Или взять, например, работу в общественной приемной, ту, что с улицы, открытую, как говорят. Сюда, в ЦК, вход по партбилету, лишь бы взносы уплачены были – в любой отдел рядовой коммунист попасть при желании может. Правда, на второй этаж, где его кабинет, других секретарей, общий отдел, секретная часть, помощники – специальный пропуск нужен, даже для тех, кто работает в аппарате. А в приемную с улицы – любой зайти может, даже беспартийный. Такие драмы разыгрываются, Шекспир бы позавидовал! И каждому – угодить должен! Скольких он знал завприемными, все одинаково заканчивали – инфарктами. А подбирали сюда людей с железными нервами, профессионалов, умеющих работать с людьми, опытных аппаратчиков. Но и у этих «железных» сердце со временем не выдерживало.
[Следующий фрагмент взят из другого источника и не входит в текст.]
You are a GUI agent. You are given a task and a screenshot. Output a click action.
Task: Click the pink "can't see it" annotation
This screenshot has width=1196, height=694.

Нет, правильно говорят: в партийной работе мелочей не бывает. Как верно и то, что и сама она из мелочей складывается. Потому еще, что они, все, кто здесь работают, - все на виду, и любой промах, любая ошибка каждого - пятном на всю партию Возьмем сегодняшнее партсобрание. Вот, интересно, чем думал тот инструктор, запихивая в портфель банки с кофе, коробки конфет, бутылки коньяку и даже драгоценности после своих лекций? И, наверное, говорил красивые и правильные слова про принципиальность, и про возрастающую ответственность, и про авангардную роль коммуниста. Перерожденец! Каленым железом таких из партии выжигать!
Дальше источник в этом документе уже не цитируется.